I have felt connected to the Guignol Theatre and the University of Kentucky Theatre Department in some way since my junior year at Bryan Station High School.

My high school English teacher arranged for our class to have access to discounted tickets to UK’s production of Shakespeare’s Twelfth Night. Jill Geiger played a major role in that production. Jill went on to perform with and later own The Dorset Playhouse in Vermont. She was a successful person. (Side note; Jill’s bridge-playing was precise but conservative. Bridge was our time-killer of choice in the Green Room — I learned a good bit of acting while playing bridge with other actors).
The day before we attended the show, my teacher gave us instructions on how we were to behave in “The Guignol”. The quotation marks come from my remembrance of my teacher’s obvious reverence for this Temple of the Arts we were entering.
How quaint.
How helpful for me.
I wore my clip-on tie (my fellow Guignolite and playwright/screenwriter Charles Edward Pogue – a successful person – was not to teach me to tie a proper knot for another five years – how absolutely helpful for me). I applauded at all the proper places, and was profoundly impressed by the show. So much so that I attended (on my own this time) UK’s next production in the Guignol of Richard Brinsley Sheridan’s The Rivals. Bekki Jo Schneider (friend, mentor, and ex-sister-in-law) played a major role in that show. She became the owner/operator/director of Derby Dinner Playhouse in Southern Indiana – a successful person. (Bekki Jo’s bridge-playing was aggressive but distracted).
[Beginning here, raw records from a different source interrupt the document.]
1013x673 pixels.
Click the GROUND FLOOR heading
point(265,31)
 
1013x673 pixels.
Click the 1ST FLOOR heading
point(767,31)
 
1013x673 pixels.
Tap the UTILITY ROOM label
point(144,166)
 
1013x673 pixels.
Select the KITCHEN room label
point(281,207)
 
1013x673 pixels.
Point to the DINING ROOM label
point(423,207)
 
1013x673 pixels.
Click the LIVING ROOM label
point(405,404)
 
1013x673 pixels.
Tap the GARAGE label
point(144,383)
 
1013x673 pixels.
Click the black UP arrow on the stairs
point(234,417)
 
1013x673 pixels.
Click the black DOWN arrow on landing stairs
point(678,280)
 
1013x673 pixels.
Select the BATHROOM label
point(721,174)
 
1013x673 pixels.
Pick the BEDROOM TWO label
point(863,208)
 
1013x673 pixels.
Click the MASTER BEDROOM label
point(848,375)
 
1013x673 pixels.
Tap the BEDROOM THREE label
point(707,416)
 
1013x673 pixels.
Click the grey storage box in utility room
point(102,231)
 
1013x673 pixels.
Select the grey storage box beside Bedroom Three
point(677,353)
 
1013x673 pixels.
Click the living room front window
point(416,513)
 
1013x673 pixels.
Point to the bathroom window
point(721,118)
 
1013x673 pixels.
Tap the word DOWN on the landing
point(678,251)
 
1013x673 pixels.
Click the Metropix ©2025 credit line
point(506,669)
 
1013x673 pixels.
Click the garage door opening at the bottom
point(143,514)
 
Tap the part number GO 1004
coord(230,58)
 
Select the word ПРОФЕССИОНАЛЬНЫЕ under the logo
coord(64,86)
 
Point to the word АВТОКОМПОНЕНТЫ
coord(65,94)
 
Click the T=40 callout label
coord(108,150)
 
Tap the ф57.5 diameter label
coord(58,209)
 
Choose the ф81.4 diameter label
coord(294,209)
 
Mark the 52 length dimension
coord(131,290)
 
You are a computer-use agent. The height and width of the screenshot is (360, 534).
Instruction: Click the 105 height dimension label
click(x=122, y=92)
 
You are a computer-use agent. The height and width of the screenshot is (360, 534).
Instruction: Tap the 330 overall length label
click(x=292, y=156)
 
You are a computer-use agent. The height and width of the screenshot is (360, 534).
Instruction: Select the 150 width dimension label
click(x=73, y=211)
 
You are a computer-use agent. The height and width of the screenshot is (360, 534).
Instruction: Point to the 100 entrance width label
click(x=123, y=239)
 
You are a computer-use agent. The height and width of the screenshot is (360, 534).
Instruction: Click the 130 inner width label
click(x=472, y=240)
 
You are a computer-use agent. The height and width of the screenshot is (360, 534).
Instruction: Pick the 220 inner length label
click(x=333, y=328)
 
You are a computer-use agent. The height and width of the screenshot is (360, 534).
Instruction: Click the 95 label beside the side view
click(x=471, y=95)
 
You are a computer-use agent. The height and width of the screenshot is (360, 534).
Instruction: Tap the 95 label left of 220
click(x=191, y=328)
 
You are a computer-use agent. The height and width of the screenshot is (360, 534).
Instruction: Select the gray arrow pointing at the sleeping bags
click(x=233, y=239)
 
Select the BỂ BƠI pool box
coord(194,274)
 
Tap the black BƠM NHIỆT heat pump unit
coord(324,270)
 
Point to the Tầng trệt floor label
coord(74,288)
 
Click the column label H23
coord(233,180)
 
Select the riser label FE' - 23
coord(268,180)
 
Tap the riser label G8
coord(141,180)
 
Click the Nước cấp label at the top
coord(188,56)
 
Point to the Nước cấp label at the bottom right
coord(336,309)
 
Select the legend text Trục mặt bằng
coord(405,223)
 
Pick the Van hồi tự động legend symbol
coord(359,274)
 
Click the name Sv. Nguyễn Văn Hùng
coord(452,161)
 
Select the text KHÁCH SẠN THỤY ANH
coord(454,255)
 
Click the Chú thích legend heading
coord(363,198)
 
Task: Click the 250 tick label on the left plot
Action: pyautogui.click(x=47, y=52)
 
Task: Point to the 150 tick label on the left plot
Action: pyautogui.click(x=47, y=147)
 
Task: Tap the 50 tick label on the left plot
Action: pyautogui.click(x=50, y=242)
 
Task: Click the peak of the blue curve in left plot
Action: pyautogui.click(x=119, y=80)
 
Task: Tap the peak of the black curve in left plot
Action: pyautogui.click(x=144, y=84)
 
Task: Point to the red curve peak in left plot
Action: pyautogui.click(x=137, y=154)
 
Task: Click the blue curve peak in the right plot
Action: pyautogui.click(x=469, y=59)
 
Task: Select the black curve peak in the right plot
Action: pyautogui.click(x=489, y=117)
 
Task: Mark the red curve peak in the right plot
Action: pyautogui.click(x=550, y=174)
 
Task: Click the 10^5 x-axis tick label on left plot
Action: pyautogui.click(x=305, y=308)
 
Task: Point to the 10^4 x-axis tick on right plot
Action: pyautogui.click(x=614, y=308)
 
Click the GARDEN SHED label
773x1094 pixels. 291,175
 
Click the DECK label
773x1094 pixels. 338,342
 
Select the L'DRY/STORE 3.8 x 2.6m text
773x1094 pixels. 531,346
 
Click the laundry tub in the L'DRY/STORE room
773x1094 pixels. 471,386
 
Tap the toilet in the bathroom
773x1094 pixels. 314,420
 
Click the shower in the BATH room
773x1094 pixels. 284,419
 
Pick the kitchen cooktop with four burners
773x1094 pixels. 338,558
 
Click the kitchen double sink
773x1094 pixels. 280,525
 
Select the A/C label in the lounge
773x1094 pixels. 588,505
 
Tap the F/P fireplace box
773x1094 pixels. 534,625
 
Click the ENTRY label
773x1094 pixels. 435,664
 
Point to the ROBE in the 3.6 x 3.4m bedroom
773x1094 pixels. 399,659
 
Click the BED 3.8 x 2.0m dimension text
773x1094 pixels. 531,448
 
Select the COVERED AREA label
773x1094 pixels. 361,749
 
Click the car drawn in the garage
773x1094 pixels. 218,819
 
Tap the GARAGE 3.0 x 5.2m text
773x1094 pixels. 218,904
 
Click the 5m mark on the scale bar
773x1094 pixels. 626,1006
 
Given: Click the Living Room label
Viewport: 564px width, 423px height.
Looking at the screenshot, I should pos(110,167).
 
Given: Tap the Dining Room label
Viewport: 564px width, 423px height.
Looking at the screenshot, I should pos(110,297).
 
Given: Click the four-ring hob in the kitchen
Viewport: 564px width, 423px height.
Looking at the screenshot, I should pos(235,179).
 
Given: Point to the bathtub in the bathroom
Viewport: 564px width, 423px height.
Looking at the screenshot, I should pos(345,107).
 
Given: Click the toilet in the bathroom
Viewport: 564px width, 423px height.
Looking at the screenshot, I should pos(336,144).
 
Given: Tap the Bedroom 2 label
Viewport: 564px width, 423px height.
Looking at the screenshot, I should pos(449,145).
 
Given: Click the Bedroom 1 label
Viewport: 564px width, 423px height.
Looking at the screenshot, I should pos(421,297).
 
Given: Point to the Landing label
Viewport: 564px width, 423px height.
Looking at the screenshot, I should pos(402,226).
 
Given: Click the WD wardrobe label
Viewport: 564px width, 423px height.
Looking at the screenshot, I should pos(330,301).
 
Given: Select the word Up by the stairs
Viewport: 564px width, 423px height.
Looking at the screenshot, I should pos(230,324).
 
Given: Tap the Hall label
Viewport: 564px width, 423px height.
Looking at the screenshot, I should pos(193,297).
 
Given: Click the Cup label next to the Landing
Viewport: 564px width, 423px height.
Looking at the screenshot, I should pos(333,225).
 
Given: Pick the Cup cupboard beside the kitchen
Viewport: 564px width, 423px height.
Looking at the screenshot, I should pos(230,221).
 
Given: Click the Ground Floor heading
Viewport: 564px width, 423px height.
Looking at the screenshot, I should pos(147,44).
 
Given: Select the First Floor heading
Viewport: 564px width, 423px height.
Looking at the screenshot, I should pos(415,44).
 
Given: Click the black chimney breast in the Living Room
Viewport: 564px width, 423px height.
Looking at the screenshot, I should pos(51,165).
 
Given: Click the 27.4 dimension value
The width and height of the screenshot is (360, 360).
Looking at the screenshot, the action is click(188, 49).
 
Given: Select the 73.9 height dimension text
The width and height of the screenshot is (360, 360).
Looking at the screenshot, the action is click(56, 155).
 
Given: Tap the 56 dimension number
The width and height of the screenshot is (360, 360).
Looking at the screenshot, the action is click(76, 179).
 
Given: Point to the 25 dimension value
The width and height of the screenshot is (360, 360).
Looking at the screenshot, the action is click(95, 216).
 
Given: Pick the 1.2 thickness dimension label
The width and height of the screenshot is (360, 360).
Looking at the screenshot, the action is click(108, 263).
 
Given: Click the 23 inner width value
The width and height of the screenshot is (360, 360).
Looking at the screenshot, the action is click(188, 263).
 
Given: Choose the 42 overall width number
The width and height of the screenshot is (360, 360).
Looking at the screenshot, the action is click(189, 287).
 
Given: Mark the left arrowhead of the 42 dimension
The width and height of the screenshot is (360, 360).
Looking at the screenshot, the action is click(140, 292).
The next year, my senior year in high school, I attended Dark of the Moon in the Guignol and Under Milkwood in the Laboratory Theater which is now named the Briggs Theater (Wally Briggs spent his adult life teaching theatre to UK students. Yes, he too was a successful person – Wally’s bridge-playing, by the way, was ultra, ultra conservative). Dark of the Moon featured Julieanne Pogue. Julieanne has gone on to a strong regional acting career, become an award-winning reader of books for the blind, and an uber-caring psychologist. Julianne is another successful person. Her bridge-playing? It was occasionally brilliant when she bothered.
Both of these shows also featured a freshman in leading roles which explains why I attended UK to study theatre. Where else could I possibly want to go? UK offered an immediate opportunity to act…..in major productions…..in real costumes…..on beautiful and exciting sets…..in front of real audiences.
Real audiences…
I remember those audiences as being drawn from all of Lexington. John Jacob Niles (another successful person and a legend to me — if you don’t know him, look him up, you’ll be intrigued) sat in the middle of the first row every opening night I can remember. Teachers from all the Lexington schools were there. Mary Agnes Barnes reviewed for the Lexington Herald. John Alexander reviewed for the Lexington Leader. Betty Waren wrote a theater page for the Herald every Sunday. The Theatre Department faculty was there…usually multiple nights. One memorable Sunday matinee was attended by José Ferrer (he was successful too).
I attended UK for two and half years, performed in seventeen shows, and became an adult; a thinking, listening, caring, evaluating, listening, tax-paying, voting, listening adult.
The arts do that for you.
They make you whole.
They make you reason.
They make you listen…with all your senses…and with your mind…and with your heart.
By all means, teach our children to add and subtract…please. Teach them to write a logical paragraph. Teach them to tell a whimsical story. Teach them their country’s history — all of it. Teach them the scientific method. Teach them to sing. For God’s sake, teach them civics so they know how their government works and are thus less vulnerable to the lies filling the air about them.
Make them whole. Make them successful.
A couple of years ago, I spent a lot of time with the students at UK as a small part of Ragtime. I was frankly thrilled and intimidated by the talent and work ethic of the cast and proud to be associated with them.
Then I attended the UK Theatre Department’s production of Once on This Island. This is not my favorite show, but I was again impressed by the talent and cowed by the revelation that the cast’s closing performance was to be followed by a week of finals before graduation.
These millennials have no bridge game at all. They’re workin’. They’re becoming whole.
I’m OK with that.
Wonderful memories. I was with the Theatre Department from 82′ to 91′. It was a wonderful time in my life. It is unfortunate that I can’t remember most of it! I saw every production from the main stage productions in the Guignol to the Briggs to the workshop studios to a 2 man play in the men’s bathroom (Vic Chaney and Kevin Haggard maybe?). My very first play which you know well was “That Championship Season”. It was a spectacular introduction to my Theatre experience. Thanks for shaking the dust off some of the memories from the Guignol.